Friday, October 26, 2012

This Report Might Be Useful To Help DoHA Understand PHR Adoption.

The following appeared a little while ago.

Age, education, income not linked to PHR adoption

October 15, 2012 | By Susan D. Hall
Age, education level and income were not good indicators of patients' willingness to adopt personal health records according to the results of a recently published study, though the patients' perceived ability to access and understand the information was.
Researchers from the University of Central Florida in Orlando polled 562 patients in a physician practice that was considering offering PHRs, but wanted to know whether patients would use them. Their findings, published in Perspectives in Health Information Management, did not support the notion that older, less educated and low-income patients would be less willing to adopt PHRs.
Of the total, 74 percent of the participants indicated that they would adopt a PHR. In the most common age group (41-55), 77 percent said they would use a PHR. Fifty-two percent of the patients had a high school education or less, yet 71 percent of that group expressed willingness to adopt a PHR. Meanwhile, 59 percent of patients were in the lowest income category (less than $20,000 annually) for 2008, and 75 percent of those indicated a willingness to use a PHR.
Lots more here:
Here is the abstract for the paper:

The Impact of Health Literacy on a Patient’s Decision to Adopt a Personal Health Record

by Alice M. Noblin, PhD, RHIA, CCS; Thomas T. H. Wan, PhD; and Myron Fottler, PhD


Health literacy is a concept that describes a patient’s ability to understand materials provided by physicians or other providers. Several factors, including education level, income, and age, can influence health literacy. Research conducted at one medical practice in Florida indicated that in spite of the patients’ relatively low education level, the majority indicated a broad acceptance of personal health record (PHR) technology. The key variable explaining patient willingness to adopt a PHR was the patient’s health literacy as measured by the eHealth Literacy Scale (eHEALS). Adoption and use rates may also depend on the availability of office staff for hands-on training as well as assistance with interpretation of medical information. It is hoped that technology barriers will disappear over time, and usefulness of the information will promote increased utilization of PHRs. Patient understanding of the information remains a challenge that must be overcome to realize the full potential of PHRs.
Keywords: health literacy, personal health records, electronic health records
Full free paper is here:
I think this is very interesting material and that is does have some real policy implications in terms of basic health literacy development and the levels of support adoption many require.

1 comment:

Anonymous said...

Once upon a time, there was the concept of a NEHRS and it was good. The Government paid the Consultants to build the Core, and they waited for Sites to connect and provide Content for the Cohorts (the Aged, the Ill, the Remote and the Babies).
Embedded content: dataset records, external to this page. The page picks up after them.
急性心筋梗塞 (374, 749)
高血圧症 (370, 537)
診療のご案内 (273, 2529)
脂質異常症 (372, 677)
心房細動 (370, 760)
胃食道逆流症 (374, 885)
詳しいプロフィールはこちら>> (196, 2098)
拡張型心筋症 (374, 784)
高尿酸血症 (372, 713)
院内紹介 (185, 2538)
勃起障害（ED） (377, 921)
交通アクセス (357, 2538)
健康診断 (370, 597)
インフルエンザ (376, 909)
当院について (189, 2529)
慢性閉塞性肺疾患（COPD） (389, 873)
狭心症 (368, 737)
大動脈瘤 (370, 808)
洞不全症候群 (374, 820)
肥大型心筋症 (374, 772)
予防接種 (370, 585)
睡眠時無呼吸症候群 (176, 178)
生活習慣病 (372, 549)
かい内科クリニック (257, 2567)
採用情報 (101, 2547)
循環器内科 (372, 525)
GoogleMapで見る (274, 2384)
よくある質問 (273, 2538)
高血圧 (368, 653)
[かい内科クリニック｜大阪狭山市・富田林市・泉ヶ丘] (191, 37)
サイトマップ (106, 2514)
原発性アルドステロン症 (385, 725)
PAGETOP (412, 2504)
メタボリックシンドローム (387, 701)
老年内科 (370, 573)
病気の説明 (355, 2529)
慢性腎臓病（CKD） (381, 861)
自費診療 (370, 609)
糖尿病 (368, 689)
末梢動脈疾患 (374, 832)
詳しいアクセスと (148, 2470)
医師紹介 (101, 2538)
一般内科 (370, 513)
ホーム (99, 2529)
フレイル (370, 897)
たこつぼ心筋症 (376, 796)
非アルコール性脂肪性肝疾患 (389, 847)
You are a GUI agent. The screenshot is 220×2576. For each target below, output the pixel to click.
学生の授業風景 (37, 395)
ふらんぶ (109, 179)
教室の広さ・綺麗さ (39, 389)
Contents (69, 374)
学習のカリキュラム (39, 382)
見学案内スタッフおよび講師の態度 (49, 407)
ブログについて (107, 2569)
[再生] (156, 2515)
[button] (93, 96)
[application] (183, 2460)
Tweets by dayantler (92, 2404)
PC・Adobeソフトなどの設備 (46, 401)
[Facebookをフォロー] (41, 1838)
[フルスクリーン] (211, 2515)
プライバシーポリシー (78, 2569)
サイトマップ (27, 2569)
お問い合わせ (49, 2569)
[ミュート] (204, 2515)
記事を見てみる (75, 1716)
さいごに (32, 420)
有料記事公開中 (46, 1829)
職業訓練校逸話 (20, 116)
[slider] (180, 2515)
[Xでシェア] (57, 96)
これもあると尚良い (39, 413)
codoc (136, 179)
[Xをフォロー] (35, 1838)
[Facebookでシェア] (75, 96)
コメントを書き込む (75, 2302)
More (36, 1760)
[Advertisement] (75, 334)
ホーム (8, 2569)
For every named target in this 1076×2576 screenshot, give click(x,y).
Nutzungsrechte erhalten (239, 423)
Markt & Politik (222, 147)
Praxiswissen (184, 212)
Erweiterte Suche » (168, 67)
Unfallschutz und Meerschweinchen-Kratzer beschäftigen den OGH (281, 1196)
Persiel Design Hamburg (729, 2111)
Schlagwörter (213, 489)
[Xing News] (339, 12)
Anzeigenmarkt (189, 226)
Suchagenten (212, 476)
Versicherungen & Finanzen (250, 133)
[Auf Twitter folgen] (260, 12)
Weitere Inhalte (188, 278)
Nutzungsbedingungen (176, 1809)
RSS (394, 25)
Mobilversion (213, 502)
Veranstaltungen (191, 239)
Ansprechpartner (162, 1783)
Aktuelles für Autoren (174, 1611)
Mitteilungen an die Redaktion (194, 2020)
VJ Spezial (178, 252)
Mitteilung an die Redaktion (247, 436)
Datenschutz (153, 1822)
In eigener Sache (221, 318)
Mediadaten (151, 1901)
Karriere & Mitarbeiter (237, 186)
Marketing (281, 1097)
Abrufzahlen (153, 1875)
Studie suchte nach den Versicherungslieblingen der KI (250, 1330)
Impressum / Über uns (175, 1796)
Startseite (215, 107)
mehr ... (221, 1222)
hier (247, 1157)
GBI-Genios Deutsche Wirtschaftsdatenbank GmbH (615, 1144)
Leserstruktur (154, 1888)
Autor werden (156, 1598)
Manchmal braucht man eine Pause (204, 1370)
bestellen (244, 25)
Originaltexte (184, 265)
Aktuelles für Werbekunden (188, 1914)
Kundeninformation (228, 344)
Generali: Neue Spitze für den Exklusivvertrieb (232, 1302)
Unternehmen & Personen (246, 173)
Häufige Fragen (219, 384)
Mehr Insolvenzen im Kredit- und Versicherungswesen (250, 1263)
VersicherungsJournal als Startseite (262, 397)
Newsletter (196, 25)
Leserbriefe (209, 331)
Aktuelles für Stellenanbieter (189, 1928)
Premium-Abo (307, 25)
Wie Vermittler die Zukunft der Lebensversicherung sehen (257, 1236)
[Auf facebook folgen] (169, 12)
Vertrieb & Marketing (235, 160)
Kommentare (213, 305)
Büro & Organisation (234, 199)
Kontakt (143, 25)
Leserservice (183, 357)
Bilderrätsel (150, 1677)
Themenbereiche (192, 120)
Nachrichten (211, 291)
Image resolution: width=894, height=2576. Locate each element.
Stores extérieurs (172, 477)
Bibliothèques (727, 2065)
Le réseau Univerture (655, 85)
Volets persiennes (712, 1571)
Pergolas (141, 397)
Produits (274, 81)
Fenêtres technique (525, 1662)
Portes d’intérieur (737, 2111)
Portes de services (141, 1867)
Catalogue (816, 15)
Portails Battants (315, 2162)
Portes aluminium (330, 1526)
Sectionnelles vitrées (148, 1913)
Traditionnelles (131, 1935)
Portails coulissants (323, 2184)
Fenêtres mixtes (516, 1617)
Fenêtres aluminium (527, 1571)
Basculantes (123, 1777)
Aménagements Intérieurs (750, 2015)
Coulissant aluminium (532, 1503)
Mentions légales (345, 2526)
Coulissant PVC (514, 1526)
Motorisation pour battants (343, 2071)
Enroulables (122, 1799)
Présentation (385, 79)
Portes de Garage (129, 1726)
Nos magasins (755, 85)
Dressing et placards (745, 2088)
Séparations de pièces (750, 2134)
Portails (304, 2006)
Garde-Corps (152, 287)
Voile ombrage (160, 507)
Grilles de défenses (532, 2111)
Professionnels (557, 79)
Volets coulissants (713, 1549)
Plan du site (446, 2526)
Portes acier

However, soon it became clear that there would be a long wait for Content unless Incentives were provided to the Sites. The Sites needed Conformant Software and Vendors must provide it. The Vendors knew it was not safe to connect unless the Conformant Software was properly tested, and so they tested it using the NEHRS live test environment on themselves and their friends, proclaiming their success…

And a new Cohort emerged – Vendors and Their Friends.

And it was good. The Sites were happy because they received the Incentive, and the Vendors were happy because Sites needed their Conformant Software to qualify for the Incentive, and the Government was happy because there was Content. And the Consultants were happy because they were paid to keep the Core running.

And best of all, the Aged, the Ill, the Disadvantaged and the Babies were…. safe.